UN Council Condemns Internet Shutdowns
The United Nations Human Rights Council said blocking the internet is a "violation of international human rights law"
The United Nations Human Rights Council on Friday condemned countries that limit or block internet access. Although the resolution is legally nonbinding, it could help strengthen public expressions of disapproval against states that actively black out the internet.
The resolution, passed by the 47-member council, “Condemns unequivocally measures to intentionally prevent or disrupt access to or dissemination of information online in violation of international human rights law and calls on all States to refrain from and cease such measure.” In the past, the council passed resolutions in 2012 and 2014 reasserting people’s digital rights, though this one specifically targets internet shutdowns.

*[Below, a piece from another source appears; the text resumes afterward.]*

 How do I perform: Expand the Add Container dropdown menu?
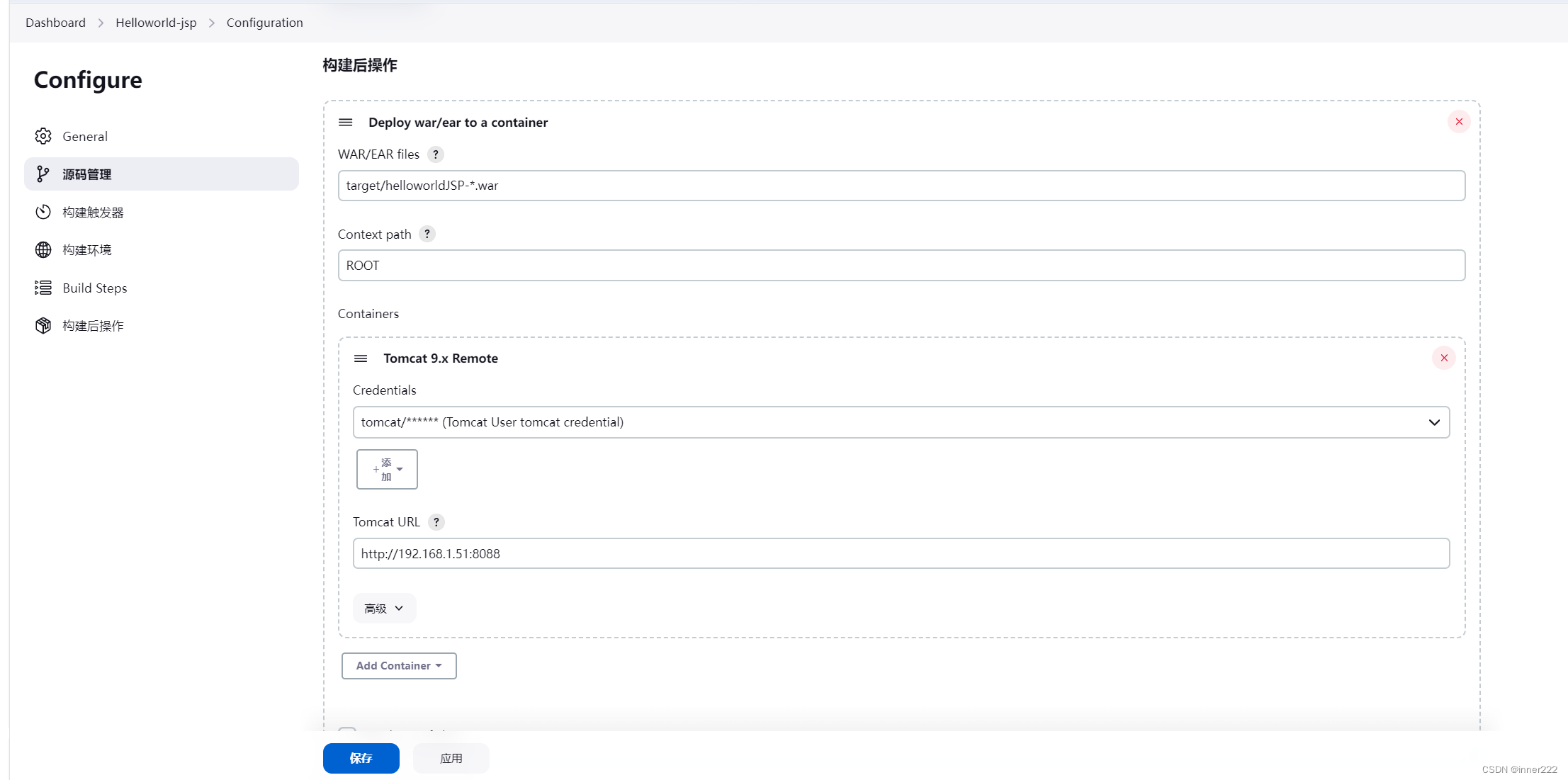coord(398,665)
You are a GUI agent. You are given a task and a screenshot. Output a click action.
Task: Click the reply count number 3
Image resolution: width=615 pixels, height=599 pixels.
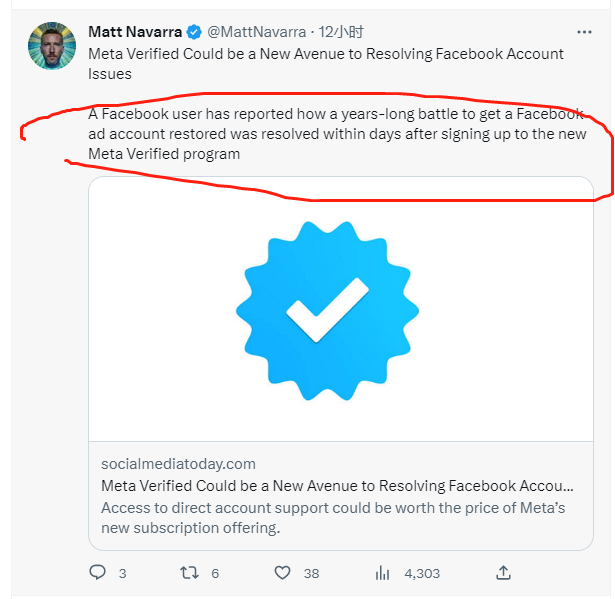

Internet blackouts are well-documented in countries such as China and Turkey, which recently made headlines for blocking social media and news sites in the aftermath of a deadly terrorist attack. Digital rights group Access Now recorded at least 15 shutdowns around the world in 2015, and has already recorded 20 shutdowns in the first half of this year.
“This resolution marks a major milestone in the fight against internet shutdowns. The international community has listened to the voices of civil society—many of whom have suffered under shutdowns themselves—and laudably pushed back on this pernicious practice,” said Deji Olukotun, Senior Global Advocacy Manager at Access Now, in a statement. “Shutdowns harm everyone and allow human rights crackdowns to happen in the dark, with impunity. Citizens can’t participate fully in democratic discourse during elections. The Human Rights Council’s principled stance is a crucial step in telling the world that shutdowns need to stop.”
According to Freedom House’s 2015 Freedom of the Net report, 34 percent of people in the world live in countries that heavily restrict internet access or content, while 23 percent live in countries with partially restricted access.